57:15 He told them what was going to happen. They didn't believe him. It happened. And then they blamed Castro for it happening. So that's it. That gets us up to the end of the period 1978 for the Zaire segment of that. And as I mentioned at the beginning, they end up going back to their old name, the Congo, once they decide they're going to put Katanga.
57:46 back in as part of the country and the CIA has monopolization of the resources under control, they go back to their original name. So that's that. Does anybody have any questions? We can go ahead and open mics if you guys would like to come up and ask a question. Come on up. And just for those who came to the end so we can.

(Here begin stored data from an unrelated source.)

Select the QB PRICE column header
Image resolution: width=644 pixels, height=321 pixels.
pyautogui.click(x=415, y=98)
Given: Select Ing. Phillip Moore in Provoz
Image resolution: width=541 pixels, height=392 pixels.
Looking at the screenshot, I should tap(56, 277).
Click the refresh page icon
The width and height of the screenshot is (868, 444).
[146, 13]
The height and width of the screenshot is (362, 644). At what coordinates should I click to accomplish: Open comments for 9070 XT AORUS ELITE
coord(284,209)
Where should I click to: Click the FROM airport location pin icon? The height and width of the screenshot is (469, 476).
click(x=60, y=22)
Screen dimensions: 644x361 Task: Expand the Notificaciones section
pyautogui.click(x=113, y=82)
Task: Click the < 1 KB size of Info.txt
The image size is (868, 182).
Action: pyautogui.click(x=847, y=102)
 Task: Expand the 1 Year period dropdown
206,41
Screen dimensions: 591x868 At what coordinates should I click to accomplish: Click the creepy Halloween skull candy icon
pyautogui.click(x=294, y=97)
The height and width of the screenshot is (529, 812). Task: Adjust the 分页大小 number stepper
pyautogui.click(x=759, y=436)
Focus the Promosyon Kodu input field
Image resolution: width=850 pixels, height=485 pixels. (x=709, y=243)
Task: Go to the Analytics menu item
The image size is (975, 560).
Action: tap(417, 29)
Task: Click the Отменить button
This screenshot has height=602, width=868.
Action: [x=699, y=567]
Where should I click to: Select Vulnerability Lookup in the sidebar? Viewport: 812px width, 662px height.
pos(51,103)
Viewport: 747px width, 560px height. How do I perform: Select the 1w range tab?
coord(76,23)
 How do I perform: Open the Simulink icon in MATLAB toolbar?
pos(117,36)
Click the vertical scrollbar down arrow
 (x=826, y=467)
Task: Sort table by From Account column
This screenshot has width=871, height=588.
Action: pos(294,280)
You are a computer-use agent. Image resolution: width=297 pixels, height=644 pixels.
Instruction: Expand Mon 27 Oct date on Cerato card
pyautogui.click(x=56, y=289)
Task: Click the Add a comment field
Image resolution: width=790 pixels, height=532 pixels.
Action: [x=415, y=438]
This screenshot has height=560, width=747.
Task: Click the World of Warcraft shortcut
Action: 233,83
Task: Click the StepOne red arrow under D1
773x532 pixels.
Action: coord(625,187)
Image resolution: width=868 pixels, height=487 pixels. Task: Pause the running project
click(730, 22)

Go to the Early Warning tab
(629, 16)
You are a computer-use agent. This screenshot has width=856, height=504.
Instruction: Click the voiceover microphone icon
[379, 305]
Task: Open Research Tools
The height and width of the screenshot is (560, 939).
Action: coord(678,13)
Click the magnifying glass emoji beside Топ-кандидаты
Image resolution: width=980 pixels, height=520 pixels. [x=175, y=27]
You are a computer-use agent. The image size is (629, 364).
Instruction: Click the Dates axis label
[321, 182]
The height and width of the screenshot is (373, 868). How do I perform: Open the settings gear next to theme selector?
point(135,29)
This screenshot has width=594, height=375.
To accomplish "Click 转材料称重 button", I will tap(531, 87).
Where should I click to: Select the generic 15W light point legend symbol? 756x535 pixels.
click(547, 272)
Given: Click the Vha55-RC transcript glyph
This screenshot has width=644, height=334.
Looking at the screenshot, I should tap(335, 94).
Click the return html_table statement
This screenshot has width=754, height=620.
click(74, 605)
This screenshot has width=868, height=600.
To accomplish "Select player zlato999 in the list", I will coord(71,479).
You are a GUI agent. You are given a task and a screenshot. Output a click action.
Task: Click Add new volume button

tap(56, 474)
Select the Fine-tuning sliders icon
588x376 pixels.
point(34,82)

58:22 Keep the bots out. Bridget and Cousin It do a great job in keeping the bots out. But doing that and juggling the microphone at the same time, it's a waste of effort. So we're going to go ahead and start the process of holding mics to the end because bringing them up and people talking out is very distracting.
58:56 I'm trying to do the actual presentation, and I was in a couple other spaces that did this, and I just think it's much more organized and completely less distracting for me. You're banding a little bit, Colonel, just letting you know. James, you came up? I didn't have necessarily anything to say specifically yet, but I appreciate the invite to speak again, so thank you. Okay. Jeff?
59:29 Did you have a question? Virgil, were you speaking to me? I apologize. Yes, sir. Yeah. Sorry, your hand up. Yes, I just keep getting a call in from, and I'm just trying to get rid of the call. Just my question to Colonel. Considering the present circumstances of BRICS being formed in the big meeting in November around the presidential election,
1:00:03 The failures of intelligence in Africa, along with Barack Obama's poor, leaving Africa in very poor taste, turning their backs on America, and he imposed sanctions against them. All of this, is it all connected to where we're at with BRICS, in your opinion?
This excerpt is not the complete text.